There is material below. Print exactly the lines starting at the line with "You are a GUI" and ending at the line with "600x450 pixels.", ends included, and no others.

Data =
⟨

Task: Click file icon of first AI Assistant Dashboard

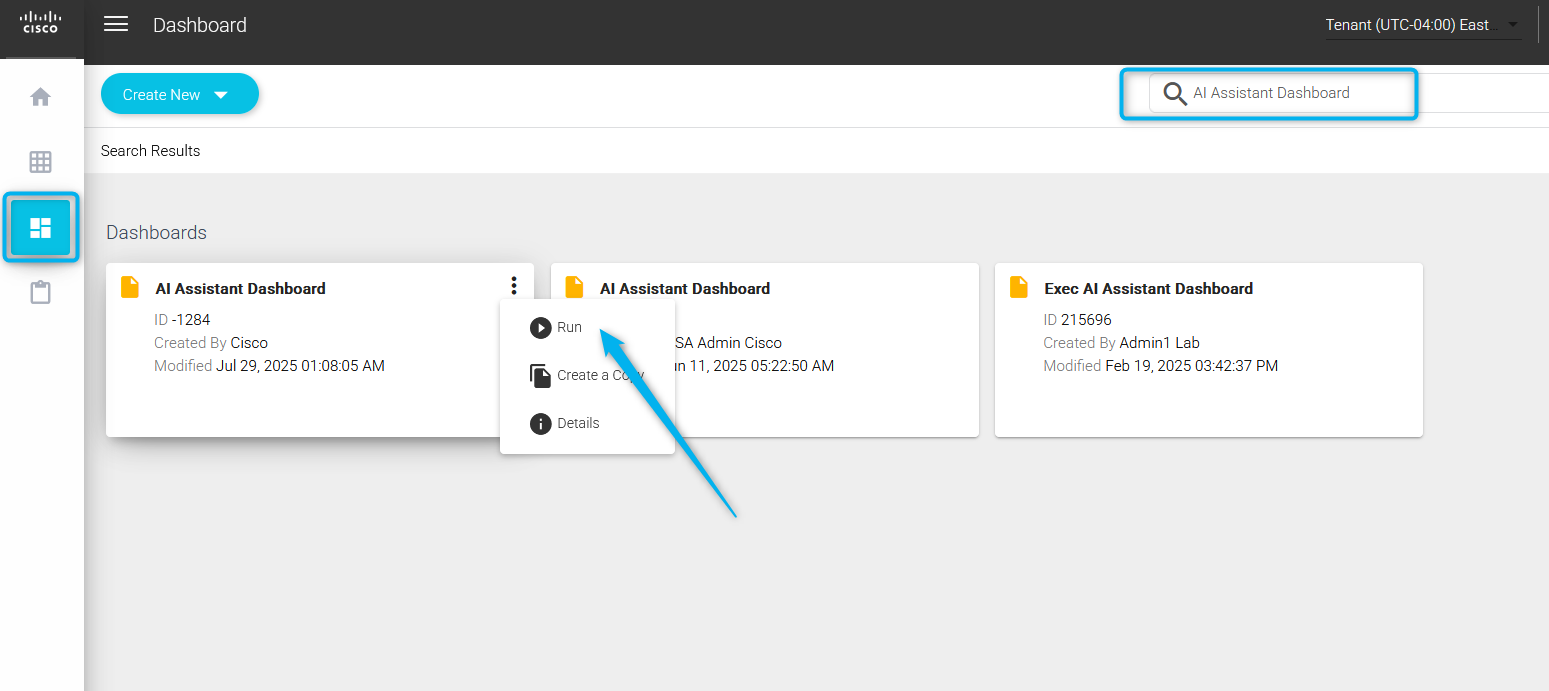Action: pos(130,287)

⟩
⟨

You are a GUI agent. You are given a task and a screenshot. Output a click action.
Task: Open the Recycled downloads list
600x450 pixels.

⟩

Response =
You are a GUI agent. You are given a task and a screenshot. Output a click action.
Task: Open the Recycled downloads list
600x450 pixels.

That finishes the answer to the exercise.